寒さと貧困との戦い3
寒さと貧困との戦い3
居間「チャノマ」の西側にある炊事場「ナガシバ」には、大きな花こう岩を平らに四角く削り掘った流し台「ナガシ」が裸電球の下で寒々と備わっているのです。その横に水おけ「ミズオケ」が手押し水揚げポンプから半丸流水管「トヨ」につながり、井戸「エド」からくみ上げた手の切れるような冷たい水がくみ置きされているのです。
この手押し水揚げポンプも最近購入したばかりで、それまでは直接井戸に滑車とロープを使い、釣瓶「ツルベ」のオケを落として水をくみ上げていたのです。女性には過酷な労働だったものが、近代化とはこんな便利で楽な物が出てきたのだろうかと、釣瓶での水くみのつらさを忘れかけているのです。
くみ上げた冷たい水と金たらいを使って、洗面や食後の洗い物から大きな木のタライと洗濯板を使って衣類の洗濯を行いすべての洗いものを石の流し台でするのです。煮焼きは囲炉裏で行い炊飯と蒸し物は土間に据付けてあるモミ殻を燃料とするヌカ釜「カマド」だけなのです。
長い冬に食べる副食「オカズ」はほとんどが保存食で、秋に漬け込んだ多彩な野菜の漬物と、越冬野菜の根菜類を使った煮物に、囲炉裏の火でじっくりと煮込んだ豆類や、乾燥や塩漬けをした山菜の煮付けが毎日の食卓に上がるのです。数日置きかに、塩でガチガチに漬けられたマス、サケ、イカ、ニシン、サバ、イワシ、サメ、など塩蔵魚と干し魚の切り身が貴重なタンパク源の副食なのです。それらが食膳に出た時はご飯も多く食べてしまうのです。
塩の結晶が吹き出た塩辛い「ショッパイ」塩蔵魚でも、まれにしか食べる事が出来ない為か体が要求するのか非常にうまいのです。食べ残すなどはとんでも無い事で、残った骨をさらにオキ火で香ばしく焼き上げて、お湯「サヨ」を注いで骨に付いている残り身をしゃぶり、カリカリになった骨をかみ砕いて、塩加減のちょうど良いお湯かけご飯にして胃に流し込むのです。
今の豊富な物流から考えたら笑い話なのですが、当時のいい大人になっても、海の水は塩辛いのだから海で取れる魚は全部が塩辛いのがあたりまえで、川で取れる魚は塩辛くないのだと信じていた素朴な人もいたのです。

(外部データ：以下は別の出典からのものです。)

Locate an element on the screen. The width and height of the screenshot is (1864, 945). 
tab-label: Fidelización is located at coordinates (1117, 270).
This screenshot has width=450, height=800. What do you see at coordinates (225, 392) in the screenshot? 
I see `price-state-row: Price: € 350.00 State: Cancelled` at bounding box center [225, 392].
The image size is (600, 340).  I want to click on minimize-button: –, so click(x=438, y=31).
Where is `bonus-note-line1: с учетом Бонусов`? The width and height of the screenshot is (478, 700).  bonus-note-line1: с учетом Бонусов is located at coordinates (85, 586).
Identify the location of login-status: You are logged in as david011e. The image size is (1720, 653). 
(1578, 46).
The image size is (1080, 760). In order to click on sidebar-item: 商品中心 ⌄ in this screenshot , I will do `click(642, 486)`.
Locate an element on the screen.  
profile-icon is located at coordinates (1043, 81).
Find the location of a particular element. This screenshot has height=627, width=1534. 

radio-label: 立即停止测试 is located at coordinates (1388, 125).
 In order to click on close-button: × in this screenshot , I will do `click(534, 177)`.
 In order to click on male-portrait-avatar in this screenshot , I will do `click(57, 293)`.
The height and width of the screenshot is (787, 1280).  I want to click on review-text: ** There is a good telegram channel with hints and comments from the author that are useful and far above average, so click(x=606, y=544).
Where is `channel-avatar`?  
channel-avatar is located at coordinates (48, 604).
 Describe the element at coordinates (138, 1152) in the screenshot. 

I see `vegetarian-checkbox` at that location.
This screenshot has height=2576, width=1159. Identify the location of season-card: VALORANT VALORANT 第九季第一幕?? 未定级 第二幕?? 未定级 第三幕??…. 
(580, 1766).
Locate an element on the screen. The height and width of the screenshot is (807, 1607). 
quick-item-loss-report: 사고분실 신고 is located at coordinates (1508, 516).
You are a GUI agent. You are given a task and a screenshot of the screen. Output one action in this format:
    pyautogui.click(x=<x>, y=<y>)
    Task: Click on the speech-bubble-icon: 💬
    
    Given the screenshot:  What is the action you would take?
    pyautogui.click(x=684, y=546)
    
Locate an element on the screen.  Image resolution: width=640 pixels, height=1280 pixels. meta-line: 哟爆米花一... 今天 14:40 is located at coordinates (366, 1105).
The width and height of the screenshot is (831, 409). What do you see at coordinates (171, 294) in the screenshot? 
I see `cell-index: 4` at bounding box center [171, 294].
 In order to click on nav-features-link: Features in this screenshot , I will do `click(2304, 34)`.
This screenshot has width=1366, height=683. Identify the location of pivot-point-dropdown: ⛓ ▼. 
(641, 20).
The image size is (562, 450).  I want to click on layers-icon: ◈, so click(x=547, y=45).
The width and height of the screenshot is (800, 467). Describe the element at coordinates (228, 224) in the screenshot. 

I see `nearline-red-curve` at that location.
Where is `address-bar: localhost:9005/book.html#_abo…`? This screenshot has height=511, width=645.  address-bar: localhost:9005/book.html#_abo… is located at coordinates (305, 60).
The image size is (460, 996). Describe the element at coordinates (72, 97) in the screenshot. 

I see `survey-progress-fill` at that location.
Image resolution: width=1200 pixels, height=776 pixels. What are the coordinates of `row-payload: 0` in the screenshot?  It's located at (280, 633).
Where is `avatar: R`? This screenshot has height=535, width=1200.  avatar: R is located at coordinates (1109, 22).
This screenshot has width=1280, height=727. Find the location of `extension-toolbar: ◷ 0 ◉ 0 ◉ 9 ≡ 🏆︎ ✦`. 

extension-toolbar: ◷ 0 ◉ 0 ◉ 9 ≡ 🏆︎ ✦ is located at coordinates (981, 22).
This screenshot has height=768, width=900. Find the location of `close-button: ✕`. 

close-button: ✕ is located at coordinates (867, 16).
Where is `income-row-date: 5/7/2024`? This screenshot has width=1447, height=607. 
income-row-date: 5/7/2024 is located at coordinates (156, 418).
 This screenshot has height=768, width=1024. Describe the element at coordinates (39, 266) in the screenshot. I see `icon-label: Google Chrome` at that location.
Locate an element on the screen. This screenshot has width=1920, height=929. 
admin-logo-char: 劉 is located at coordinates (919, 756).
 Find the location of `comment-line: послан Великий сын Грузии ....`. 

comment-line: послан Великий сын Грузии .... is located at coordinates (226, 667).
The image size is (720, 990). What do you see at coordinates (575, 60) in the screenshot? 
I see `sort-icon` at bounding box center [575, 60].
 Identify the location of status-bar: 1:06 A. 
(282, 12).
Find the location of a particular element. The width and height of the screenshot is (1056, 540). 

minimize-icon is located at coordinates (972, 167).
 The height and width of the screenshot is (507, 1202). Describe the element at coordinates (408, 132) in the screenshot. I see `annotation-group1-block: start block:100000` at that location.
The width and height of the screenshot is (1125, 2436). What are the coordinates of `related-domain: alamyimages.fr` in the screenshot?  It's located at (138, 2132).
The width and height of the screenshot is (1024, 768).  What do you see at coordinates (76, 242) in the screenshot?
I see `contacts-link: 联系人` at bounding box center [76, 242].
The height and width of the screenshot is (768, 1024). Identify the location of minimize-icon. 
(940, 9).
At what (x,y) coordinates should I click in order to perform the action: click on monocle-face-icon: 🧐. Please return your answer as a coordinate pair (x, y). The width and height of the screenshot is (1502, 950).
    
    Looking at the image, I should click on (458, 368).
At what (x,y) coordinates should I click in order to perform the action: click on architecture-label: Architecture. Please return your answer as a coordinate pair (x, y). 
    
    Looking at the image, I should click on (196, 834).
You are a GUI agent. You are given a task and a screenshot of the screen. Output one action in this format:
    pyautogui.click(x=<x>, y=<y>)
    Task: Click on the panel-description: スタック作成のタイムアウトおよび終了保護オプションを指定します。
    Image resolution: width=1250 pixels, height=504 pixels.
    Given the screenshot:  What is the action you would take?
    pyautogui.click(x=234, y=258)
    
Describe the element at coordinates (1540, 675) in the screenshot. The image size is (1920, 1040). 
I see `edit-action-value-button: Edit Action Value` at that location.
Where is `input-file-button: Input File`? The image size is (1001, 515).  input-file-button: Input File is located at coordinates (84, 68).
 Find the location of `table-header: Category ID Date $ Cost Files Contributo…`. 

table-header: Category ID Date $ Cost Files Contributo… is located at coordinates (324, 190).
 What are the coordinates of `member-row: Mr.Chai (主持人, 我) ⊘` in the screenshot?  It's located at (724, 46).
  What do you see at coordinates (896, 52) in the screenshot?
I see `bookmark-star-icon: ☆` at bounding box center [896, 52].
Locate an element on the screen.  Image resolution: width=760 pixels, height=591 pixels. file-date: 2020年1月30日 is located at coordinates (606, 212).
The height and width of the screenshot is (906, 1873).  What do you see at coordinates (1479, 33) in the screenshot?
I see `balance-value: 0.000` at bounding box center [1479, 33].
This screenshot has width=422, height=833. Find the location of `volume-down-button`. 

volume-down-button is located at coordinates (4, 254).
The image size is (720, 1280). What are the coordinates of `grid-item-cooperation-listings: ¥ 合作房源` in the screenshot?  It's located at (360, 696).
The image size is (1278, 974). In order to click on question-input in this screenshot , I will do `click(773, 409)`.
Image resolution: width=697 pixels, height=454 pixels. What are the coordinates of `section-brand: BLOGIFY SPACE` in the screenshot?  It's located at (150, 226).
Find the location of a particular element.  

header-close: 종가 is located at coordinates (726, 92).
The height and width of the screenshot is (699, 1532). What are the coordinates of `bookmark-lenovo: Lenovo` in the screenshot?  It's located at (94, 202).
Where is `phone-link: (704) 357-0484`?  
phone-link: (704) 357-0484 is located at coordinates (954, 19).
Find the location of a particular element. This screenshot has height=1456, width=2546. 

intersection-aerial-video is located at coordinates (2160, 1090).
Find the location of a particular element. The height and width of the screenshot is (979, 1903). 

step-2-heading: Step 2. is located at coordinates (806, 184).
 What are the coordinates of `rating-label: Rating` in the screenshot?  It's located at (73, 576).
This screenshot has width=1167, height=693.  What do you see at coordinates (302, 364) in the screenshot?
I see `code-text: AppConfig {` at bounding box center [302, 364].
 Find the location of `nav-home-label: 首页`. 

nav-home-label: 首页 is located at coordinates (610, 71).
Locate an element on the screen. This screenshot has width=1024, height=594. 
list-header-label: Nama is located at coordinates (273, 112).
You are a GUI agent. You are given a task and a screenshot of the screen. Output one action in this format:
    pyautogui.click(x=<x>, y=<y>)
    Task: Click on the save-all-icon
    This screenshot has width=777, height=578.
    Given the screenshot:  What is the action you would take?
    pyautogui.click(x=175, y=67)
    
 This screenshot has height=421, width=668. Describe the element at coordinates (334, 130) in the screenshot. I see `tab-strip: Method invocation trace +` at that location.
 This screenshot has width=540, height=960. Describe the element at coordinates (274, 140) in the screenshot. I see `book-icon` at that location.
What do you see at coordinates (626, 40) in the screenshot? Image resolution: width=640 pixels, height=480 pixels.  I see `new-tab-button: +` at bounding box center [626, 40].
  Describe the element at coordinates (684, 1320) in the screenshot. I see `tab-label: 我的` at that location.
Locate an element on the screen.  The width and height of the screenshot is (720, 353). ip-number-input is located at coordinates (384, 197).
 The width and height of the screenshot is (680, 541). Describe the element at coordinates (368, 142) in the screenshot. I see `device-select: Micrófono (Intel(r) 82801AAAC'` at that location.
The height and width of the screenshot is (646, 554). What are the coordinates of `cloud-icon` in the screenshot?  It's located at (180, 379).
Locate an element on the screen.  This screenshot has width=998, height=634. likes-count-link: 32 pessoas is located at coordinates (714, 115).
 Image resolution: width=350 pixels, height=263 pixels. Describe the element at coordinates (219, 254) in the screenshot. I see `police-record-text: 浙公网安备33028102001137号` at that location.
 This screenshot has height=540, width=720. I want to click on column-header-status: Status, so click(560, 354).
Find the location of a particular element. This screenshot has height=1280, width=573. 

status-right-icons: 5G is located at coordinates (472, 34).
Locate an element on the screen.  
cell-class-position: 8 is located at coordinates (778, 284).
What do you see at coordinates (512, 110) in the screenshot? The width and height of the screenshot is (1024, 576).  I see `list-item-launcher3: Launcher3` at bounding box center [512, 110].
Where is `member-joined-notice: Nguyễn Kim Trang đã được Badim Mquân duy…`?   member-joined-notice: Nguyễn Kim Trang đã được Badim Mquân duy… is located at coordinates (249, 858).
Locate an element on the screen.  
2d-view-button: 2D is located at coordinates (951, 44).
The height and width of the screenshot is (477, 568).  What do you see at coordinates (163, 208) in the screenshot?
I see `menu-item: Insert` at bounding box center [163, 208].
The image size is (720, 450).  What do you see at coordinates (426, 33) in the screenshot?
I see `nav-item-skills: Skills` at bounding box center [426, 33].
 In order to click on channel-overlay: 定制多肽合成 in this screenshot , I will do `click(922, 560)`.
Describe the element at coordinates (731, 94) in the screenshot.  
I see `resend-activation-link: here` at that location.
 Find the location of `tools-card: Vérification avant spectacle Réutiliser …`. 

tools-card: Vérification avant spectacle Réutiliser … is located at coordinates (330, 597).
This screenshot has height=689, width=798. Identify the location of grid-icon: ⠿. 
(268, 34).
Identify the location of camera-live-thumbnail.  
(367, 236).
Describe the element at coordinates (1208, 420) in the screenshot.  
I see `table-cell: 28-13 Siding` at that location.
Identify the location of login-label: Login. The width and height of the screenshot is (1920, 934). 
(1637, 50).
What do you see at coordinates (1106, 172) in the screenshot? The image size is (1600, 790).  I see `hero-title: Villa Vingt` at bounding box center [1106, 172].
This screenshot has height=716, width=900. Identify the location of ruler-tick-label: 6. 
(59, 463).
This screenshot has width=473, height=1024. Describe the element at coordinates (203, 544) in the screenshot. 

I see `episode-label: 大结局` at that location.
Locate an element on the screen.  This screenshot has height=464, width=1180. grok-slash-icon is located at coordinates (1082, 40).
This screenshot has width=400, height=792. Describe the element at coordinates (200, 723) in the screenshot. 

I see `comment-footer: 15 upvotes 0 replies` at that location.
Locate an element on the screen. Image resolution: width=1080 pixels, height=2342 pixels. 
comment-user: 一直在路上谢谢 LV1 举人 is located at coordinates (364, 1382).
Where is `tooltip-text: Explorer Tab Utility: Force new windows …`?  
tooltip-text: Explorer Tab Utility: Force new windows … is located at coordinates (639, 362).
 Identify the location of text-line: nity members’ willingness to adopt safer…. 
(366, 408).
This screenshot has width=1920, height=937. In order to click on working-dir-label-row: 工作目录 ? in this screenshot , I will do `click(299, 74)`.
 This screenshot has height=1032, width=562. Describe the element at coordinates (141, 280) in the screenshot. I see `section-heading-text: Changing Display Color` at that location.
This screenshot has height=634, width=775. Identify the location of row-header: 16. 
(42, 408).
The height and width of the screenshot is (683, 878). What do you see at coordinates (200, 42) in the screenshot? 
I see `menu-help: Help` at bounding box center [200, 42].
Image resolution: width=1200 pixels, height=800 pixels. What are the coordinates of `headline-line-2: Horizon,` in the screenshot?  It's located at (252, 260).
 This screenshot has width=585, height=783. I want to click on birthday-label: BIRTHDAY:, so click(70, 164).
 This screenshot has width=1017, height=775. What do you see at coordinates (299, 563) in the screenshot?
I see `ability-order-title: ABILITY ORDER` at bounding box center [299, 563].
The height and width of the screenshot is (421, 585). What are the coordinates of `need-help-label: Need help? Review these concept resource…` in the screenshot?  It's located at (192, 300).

まれに買う魚屋や肉の包装紙は新聞や経木「材木を薄く紙状に削った物」に包まれていて、肉や魚を取り出した後の紙は火を燃やす時のたき付けに使うのです。家の中全部が天然の冷蔵庫なのですから、よほどの事がない限り腐る食べ物は出ないのです。もち論、食べ残しも出る訳もないのです。炊事で出る野菜の切りくずなどは家畜の飼料と一緒にして与えるので残飯やゴミは出る事はないのです。現代の大きなゴミ問題なんて想像もできない事柄なのです。